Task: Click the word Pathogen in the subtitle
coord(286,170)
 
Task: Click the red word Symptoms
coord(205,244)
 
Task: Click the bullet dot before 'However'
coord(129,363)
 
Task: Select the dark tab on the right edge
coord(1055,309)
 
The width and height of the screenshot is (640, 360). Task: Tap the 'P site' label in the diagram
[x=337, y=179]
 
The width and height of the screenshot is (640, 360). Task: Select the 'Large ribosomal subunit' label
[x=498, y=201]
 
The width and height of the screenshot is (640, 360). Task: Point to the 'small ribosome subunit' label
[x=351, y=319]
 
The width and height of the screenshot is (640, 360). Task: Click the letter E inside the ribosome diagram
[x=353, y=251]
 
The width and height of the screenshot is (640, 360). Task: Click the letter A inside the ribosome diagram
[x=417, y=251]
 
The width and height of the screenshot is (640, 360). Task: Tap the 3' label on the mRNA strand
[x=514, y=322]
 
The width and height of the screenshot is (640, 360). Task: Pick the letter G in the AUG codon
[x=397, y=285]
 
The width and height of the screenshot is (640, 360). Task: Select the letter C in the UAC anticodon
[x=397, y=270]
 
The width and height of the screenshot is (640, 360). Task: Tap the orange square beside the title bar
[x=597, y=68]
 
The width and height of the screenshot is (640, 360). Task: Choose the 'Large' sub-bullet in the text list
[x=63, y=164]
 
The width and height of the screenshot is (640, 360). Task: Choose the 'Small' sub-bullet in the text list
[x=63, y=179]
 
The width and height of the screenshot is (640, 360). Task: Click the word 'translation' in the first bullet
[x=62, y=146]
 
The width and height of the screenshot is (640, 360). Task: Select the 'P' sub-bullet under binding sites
• • •
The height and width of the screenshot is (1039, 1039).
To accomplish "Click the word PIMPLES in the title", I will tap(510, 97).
• • •
### Work required:
There is a line with "the mRNA strand" and a line with "under binding sites" above. Copy exactly those two lines and all lines between them, with nothing else.

### Response for this exercise:
The width and height of the screenshot is (640, 360). Task: Tap the 3' label on the mRNA strand
[x=514, y=322]
 
The width and height of the screenshot is (640, 360). Task: Pick the letter G in the AUG codon
[x=397, y=285]
 
The width and height of the screenshot is (640, 360). Task: Select the letter C in the UAC anticodon
[x=397, y=270]
 
The width and height of the screenshot is (640, 360). Task: Tap the orange square beside the title bar
[x=597, y=68]
 
The width and height of the screenshot is (640, 360). Task: Choose the 'Large' sub-bullet in the text list
[x=63, y=164]
 
The width and height of the screenshot is (640, 360). Task: Choose the 'Small' sub-bullet in the text list
[x=63, y=179]
 
The width and height of the screenshot is (640, 360). Task: Click the word 'translation' in the first bullet
[x=62, y=146]
 
The width and height of the screenshot is (640, 360). Task: Select the 'P' sub-bullet under binding sites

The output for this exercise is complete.